◆ **THE TASK**
As the answer, set down the lines below from the one containing "Click 新建文件夹(M) to create folder" through the one containing "Screen dimensions: 722x789", exactly and inclusively, and no others.

[Data extracted from a collection]
== == ==

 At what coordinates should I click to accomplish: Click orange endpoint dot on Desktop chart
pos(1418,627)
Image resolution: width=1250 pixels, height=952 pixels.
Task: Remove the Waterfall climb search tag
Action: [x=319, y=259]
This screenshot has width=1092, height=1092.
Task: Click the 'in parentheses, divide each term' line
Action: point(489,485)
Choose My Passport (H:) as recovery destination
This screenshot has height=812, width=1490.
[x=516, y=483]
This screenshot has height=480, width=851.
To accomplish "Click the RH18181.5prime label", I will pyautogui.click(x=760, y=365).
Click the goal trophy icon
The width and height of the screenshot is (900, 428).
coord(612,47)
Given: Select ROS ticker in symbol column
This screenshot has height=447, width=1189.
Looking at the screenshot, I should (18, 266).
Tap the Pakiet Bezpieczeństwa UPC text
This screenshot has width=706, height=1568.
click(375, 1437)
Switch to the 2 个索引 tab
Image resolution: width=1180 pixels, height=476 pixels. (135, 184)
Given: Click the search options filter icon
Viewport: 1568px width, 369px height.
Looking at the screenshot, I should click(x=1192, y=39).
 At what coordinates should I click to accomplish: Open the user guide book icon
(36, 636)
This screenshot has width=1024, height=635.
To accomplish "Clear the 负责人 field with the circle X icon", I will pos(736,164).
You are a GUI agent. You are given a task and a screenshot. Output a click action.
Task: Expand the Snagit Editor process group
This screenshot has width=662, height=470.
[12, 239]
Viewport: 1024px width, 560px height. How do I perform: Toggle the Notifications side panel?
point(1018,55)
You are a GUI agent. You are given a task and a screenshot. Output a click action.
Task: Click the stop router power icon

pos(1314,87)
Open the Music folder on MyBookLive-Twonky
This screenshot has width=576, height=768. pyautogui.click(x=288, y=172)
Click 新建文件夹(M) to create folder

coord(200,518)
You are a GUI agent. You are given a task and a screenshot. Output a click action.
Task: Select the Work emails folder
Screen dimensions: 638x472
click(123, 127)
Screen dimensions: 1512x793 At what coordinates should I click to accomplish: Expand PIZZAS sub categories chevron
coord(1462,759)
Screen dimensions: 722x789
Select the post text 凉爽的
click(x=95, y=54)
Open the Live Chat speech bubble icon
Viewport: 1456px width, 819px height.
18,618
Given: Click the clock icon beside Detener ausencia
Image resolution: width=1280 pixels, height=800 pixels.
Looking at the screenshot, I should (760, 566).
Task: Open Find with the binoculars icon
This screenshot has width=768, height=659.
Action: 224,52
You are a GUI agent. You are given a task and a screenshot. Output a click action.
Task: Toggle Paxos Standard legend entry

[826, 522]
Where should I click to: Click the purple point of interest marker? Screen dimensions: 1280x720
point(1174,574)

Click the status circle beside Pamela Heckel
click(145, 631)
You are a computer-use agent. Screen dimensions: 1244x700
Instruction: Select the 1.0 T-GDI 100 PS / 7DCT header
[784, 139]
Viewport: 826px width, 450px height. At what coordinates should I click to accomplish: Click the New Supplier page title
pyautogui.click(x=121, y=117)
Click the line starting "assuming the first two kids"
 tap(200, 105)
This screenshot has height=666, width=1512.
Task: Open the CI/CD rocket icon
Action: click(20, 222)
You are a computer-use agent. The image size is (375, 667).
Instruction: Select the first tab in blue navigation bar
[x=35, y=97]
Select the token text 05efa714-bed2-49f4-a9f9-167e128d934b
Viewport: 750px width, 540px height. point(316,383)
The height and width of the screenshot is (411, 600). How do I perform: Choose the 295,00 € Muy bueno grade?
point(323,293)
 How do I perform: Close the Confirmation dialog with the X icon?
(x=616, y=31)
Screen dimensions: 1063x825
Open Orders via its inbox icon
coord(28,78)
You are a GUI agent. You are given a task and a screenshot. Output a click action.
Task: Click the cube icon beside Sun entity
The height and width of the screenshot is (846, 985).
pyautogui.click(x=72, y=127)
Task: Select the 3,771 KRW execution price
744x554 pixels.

== == ==

◆ **ANSWER TO THIS EXERCISE**
Click 新建文件夹(M) to create folder

coord(200,518)
You are a GUI agent. You are given a task and a screenshot. Output a click action.
Task: Select the Work emails folder
Screen dimensions: 638x472
click(123, 127)
Screen dimensions: 1512x793 At what coordinates should I click to accomplish: Expand PIZZAS sub categories chevron
coord(1462,759)
Screen dimensions: 722x789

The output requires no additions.